Although little is known about the mental development of such people, some psychologists believe they have learned to block distressing thoughts by distracting themselves with good memories. Over time - with practice, in effect - this may become habitual, blunting their access to potentially humiliating or threatening memories and secrets.
"This talent is likely to serve them well in the daily struggle to avoid unwanted thoughts of all kinds, including unwanted thoughts that arise from attempts to suppress secrets in the presence of others," Dr. Wegner, of Harvard, said in an e-mail message.
The easier it is to silence those thoughts and the longer the covert activity can go on, the harder it may be to confess later on.

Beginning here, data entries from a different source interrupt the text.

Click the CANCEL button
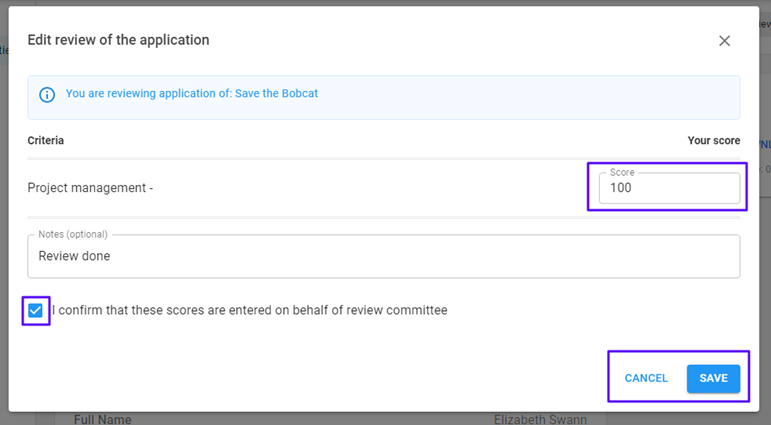 click(646, 378)
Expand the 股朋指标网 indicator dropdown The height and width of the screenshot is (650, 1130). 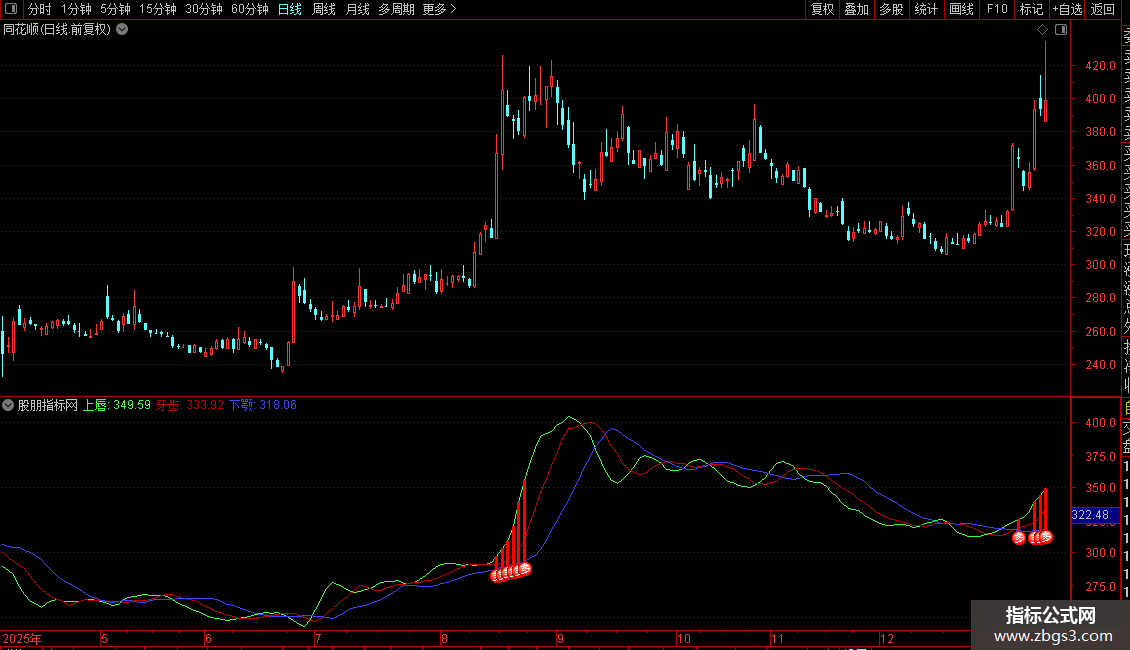pyautogui.click(x=9, y=405)
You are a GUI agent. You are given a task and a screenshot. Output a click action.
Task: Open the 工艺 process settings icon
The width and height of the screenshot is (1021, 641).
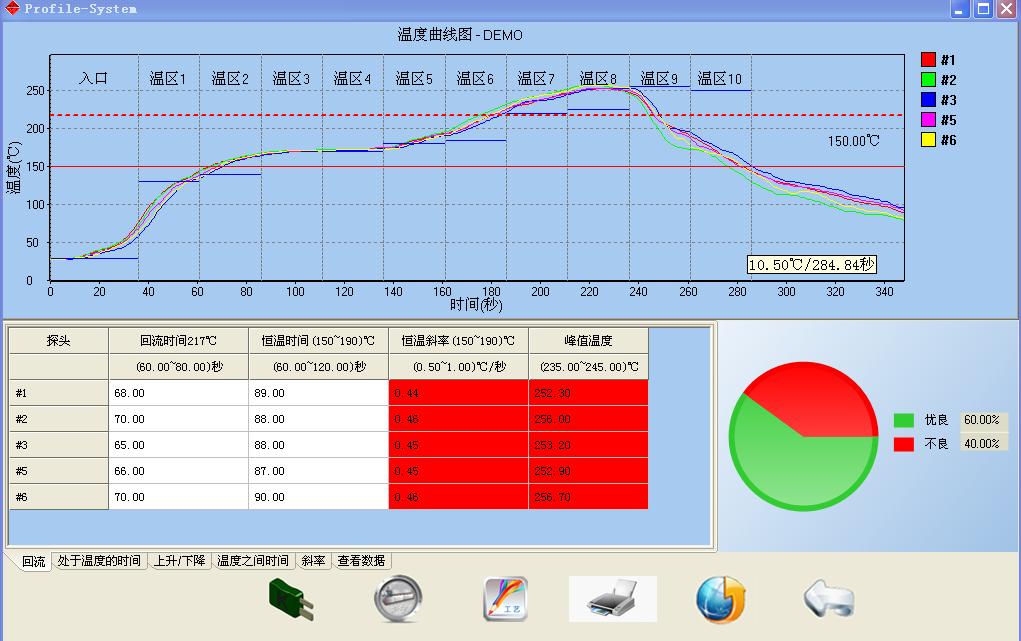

In some cases, far stronger forces are at work in shaping secret lives. Many gay men and some lesbians marry heterosexual partners before working out their sexual identity, or in defiance of it. The aim is to please parents, to cover their own shame or to become more acceptable to themselves and society at large, said Dr. Richard A. Isay, a psychiatrist at Cornell University who has provided therapy to many closeted gay men.
Very often, he said, these men struggle not to act on their desires, and they begin secret lives in desperation. This eventually forces agonizing decisions about how to live with, or separate from, families they love.
"I know that I did not pursue the orientation that I have, and know that I have always been as I am now," one man wrote in a letter published in Dr. Isay's book "Becoming Gay." "I know that it becomes more difficult to live in the lonely shell that I do now, but can see no way out of it."
When exposure of a secret life will destroy or forever poison the public one, people must either come clean and choose, or risk mental breakdown, many therapists say.
Dr. Seth M. Aronson, an assistant professor of psychiatry at Mount Sinai School of Medicine, has treated a pediatrician with a small child and a wife at home who was sneaking off at night to bars, visiting prostitutes and even fighting with some of the women's pimps.
At one session, the man was so drunk he passed out; at another, he brought a prostitute with him. "It was one of those classic splits, where the wife was perfect and wonderful but he was demeaning these other women," and the two lives could not coexist for long, Dr. Aronson said.
In a famous paper on the subject of double lives, published in 1960, the English analyst Dr. Donald W. Winnicott argued that a false self emerged in particular households where children are raised to be so exquisitely tuned to the expectations of others that they become deaf to their own longings and needs.
"In effect, they bury a part of themselves alive," said Dr. Kwawer of the White Institute.
The pediatrician [above] treated by Dr. Aronson, for example, grew up in a fundamentalist Christian household in which his mother frequently and disapprovingly compared him to his uncle, who was a rogue and a drinker. Dr. Kwawer's patient, the real estate developer [above], had parents who frowned on almost any expression of appetite, and imprinted their son with a strong sense of upholding the family image. He married young, in part to please his parents.
Both men are still getting psychotherapy but now live one life apiece, their therapists say. The pediatrician [above] has curtailed his extracurricular activities, returned home mentally and confessed some of his troubles to his wife. The real estate developer has separated from his wife, but lives close by and helps with the children. The break caused a period of depression for everyone involved, Dr. Kwawer said, but the man now has renewed energy at work, and has reconnected with friends and his children. The secret trysts have stopped, as has the drug use, and he feels he has his life back.
"Contrary to what many people assume," Dr. Kwawer said, "quite often a secret life can bring a more lively, more intimate, more energized part of themselves out of the dark."